## Supplied material:
▬▬▬▬▬▬▬▬▬▬
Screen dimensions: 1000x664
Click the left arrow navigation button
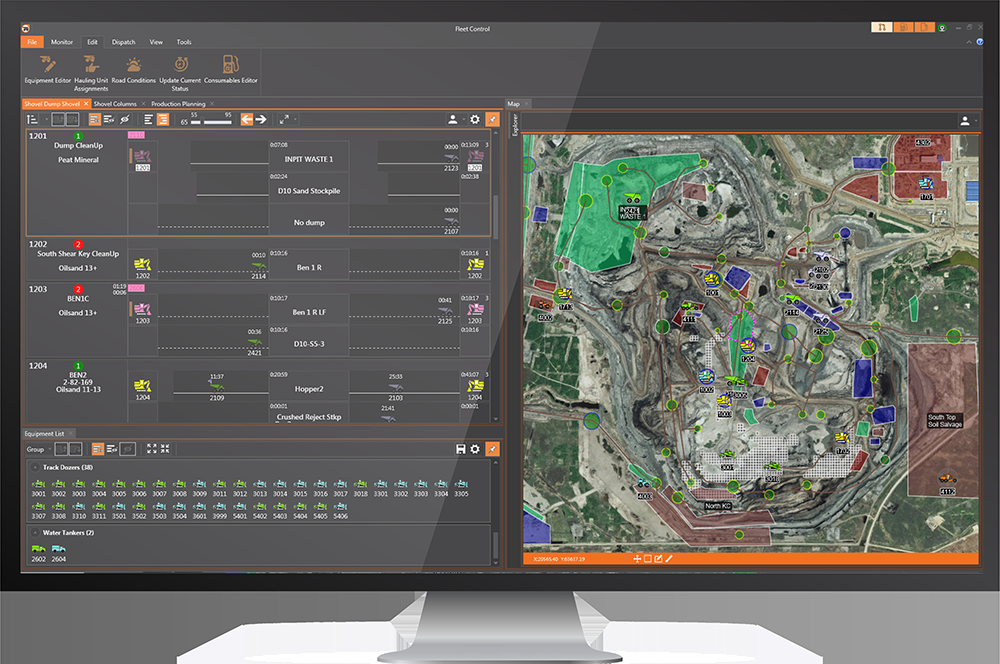click(247, 119)
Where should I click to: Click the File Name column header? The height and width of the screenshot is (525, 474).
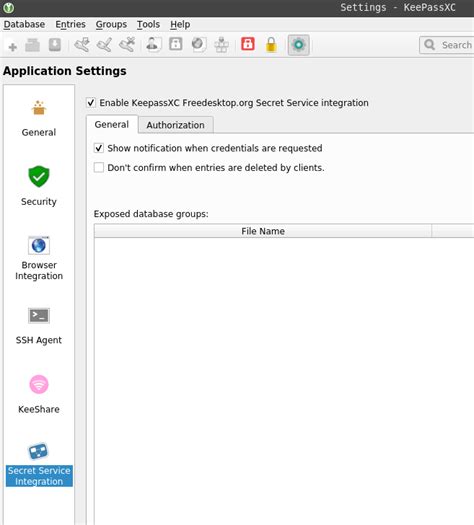coord(263,231)
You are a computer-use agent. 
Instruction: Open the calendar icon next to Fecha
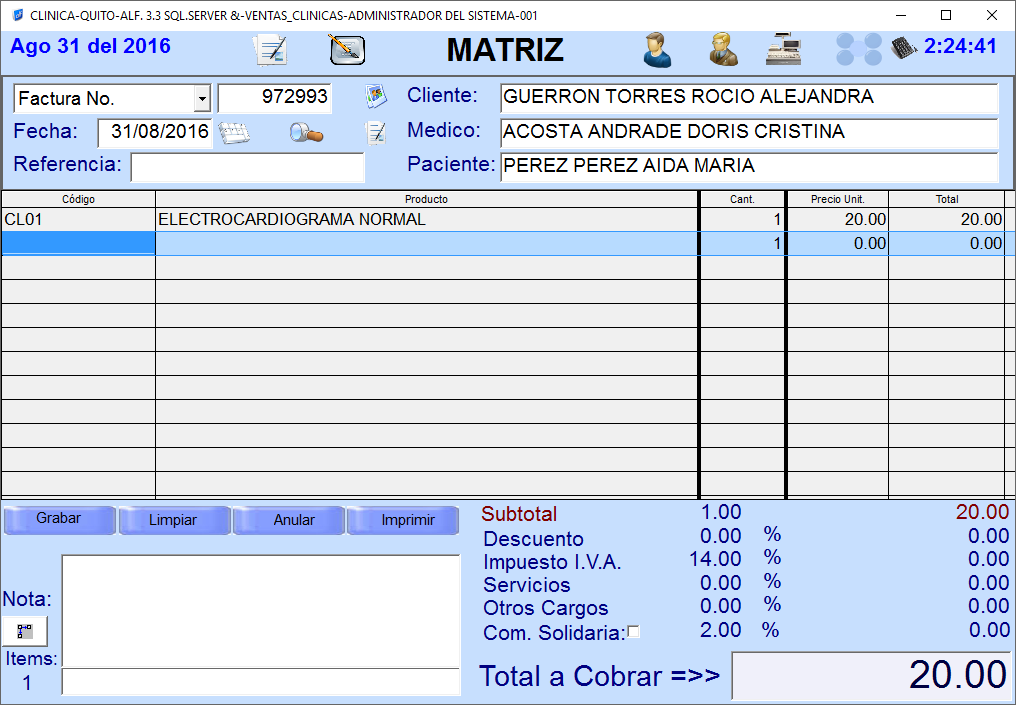tap(234, 133)
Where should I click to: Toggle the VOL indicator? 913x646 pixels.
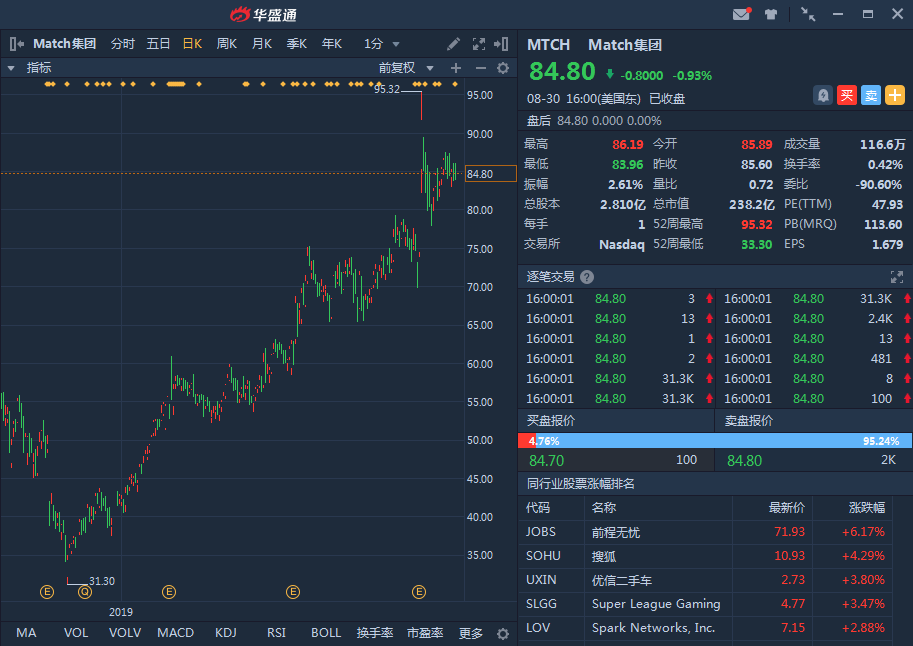click(76, 633)
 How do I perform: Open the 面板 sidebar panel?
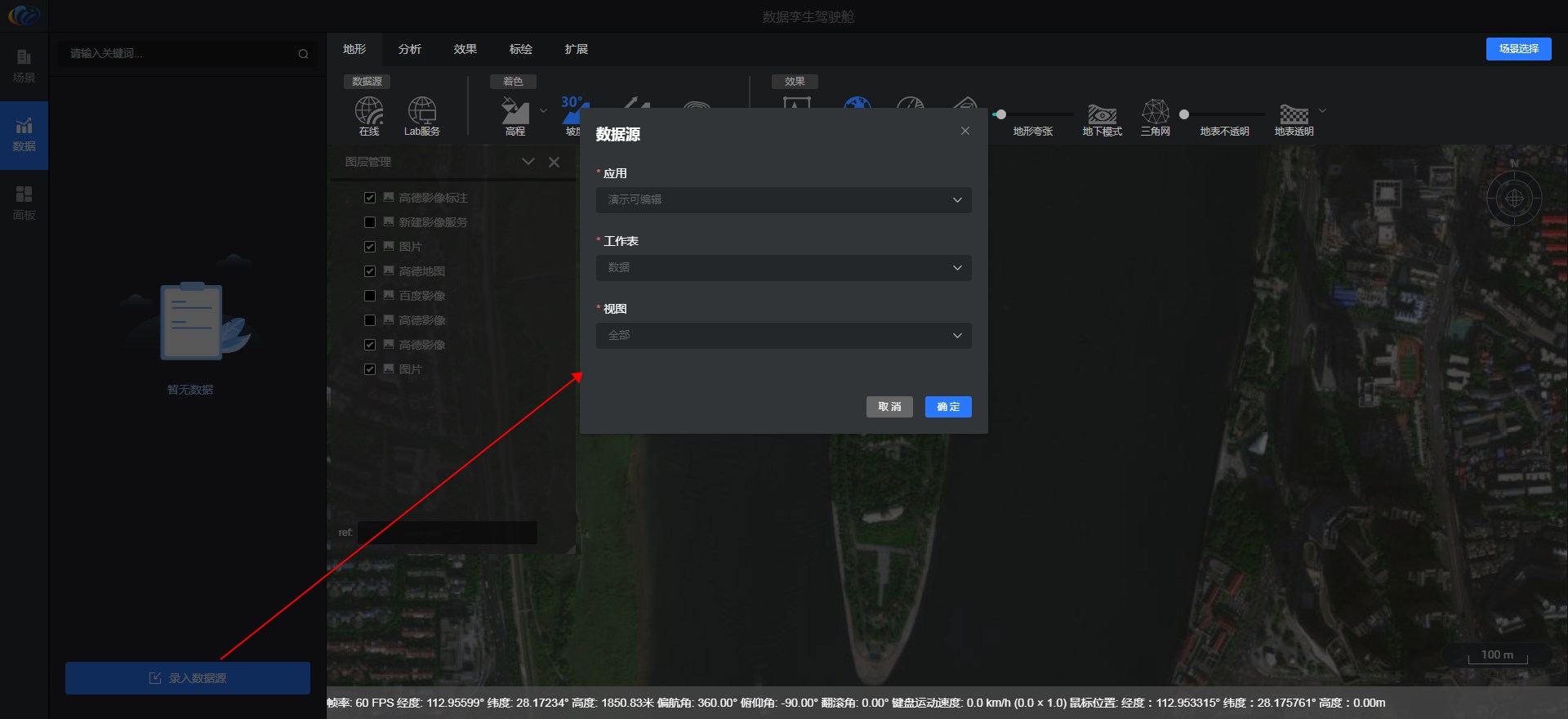24,203
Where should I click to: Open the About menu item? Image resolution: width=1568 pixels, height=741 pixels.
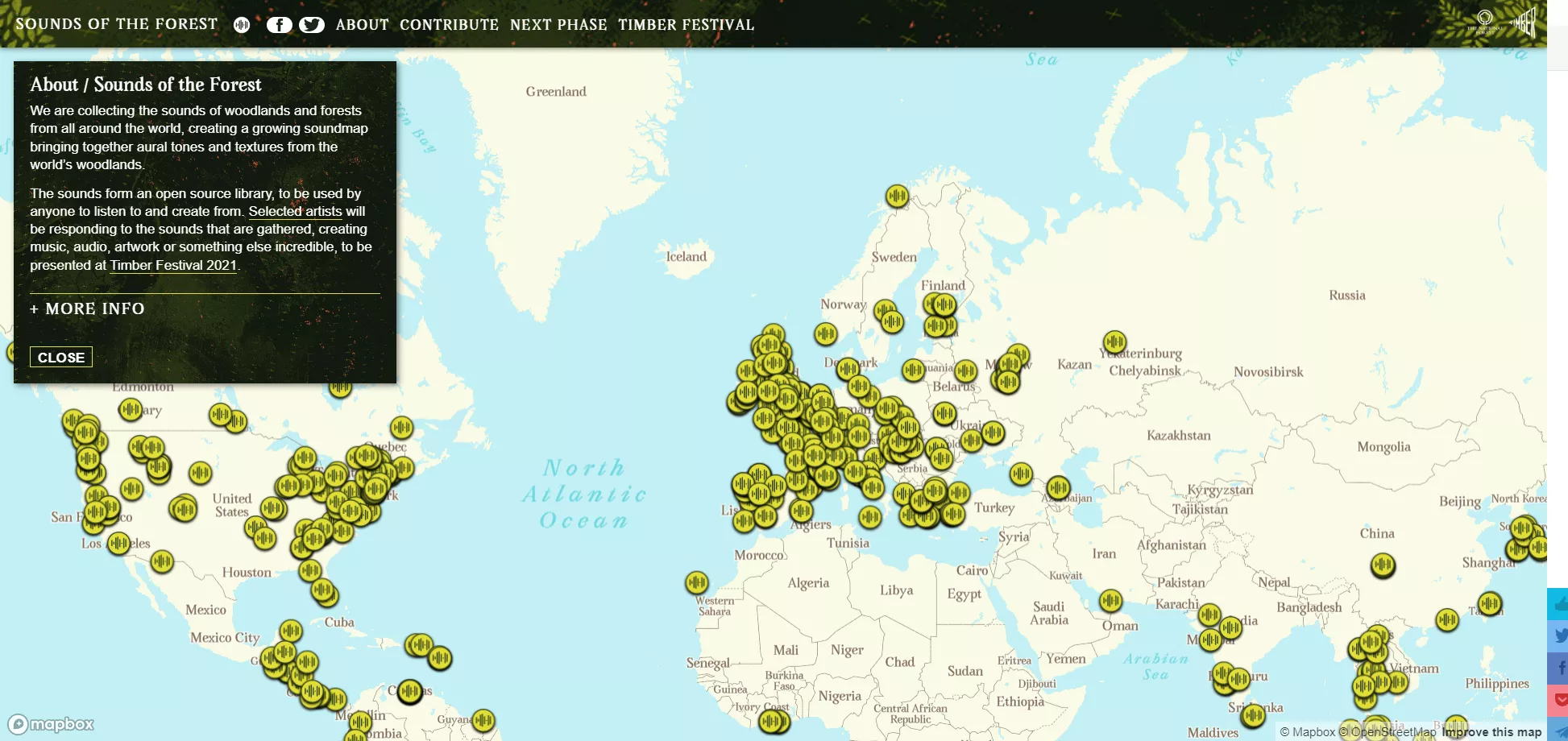tap(363, 25)
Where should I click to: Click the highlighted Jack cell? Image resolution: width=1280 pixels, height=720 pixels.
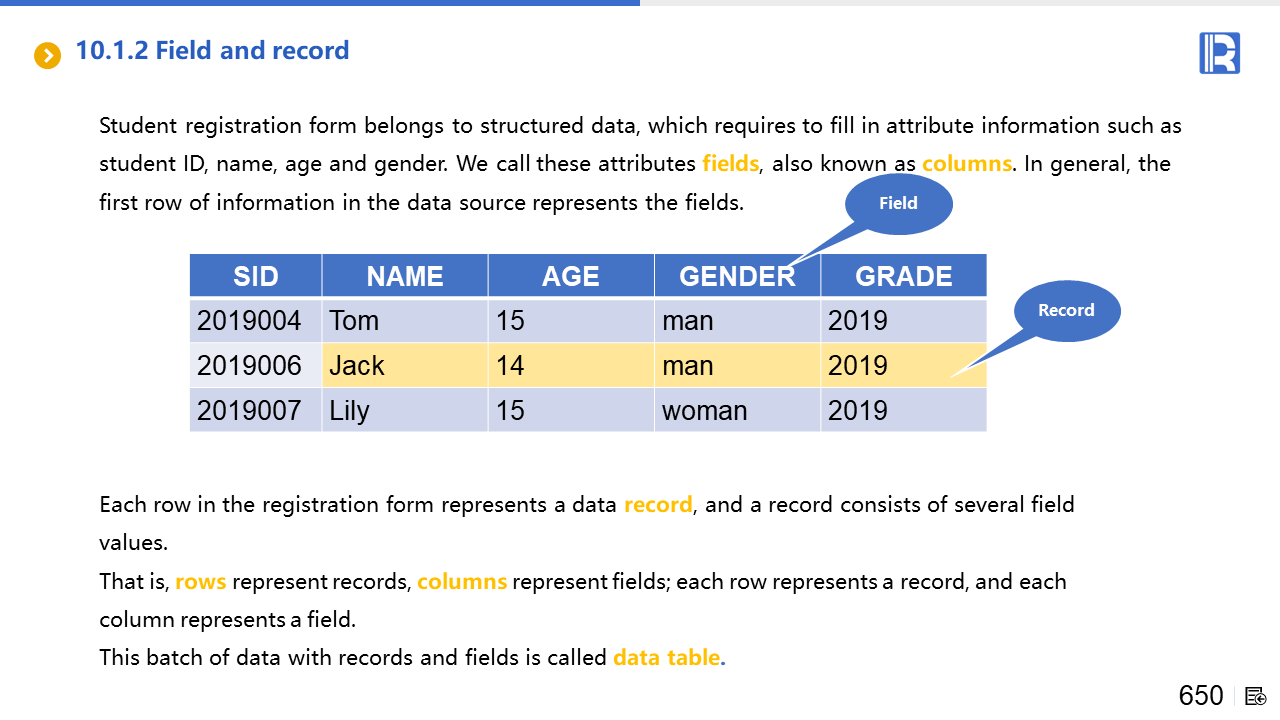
▬▬▬▬▬▬▬▬▬▬
## Task statement:
Exact copy, no images: rewrite the entire listing above.

## Your response:
Screen dimensions: 1000x664
Click the left arrow navigation button
click(247, 119)
Where should I click to: Click the File Name column header? The height and width of the screenshot is (525, 474).
coord(263,231)
You are a computer-use agent. 
Instruction: Open the calendar icon next to Fecha
tap(234, 133)
Where should I click to: Toggle the VOL indicator? 913x646 pixels.
click(76, 633)
 How do I perform: Open the 面板 sidebar panel?
24,203
Where should I click to: Open the About menu item? Image resolution: width=1568 pixels, height=741 pixels.
tap(363, 25)
Where should I click to: Click the highlighted Jack cell? Image resolution: width=1280 pixels, height=720 pixels.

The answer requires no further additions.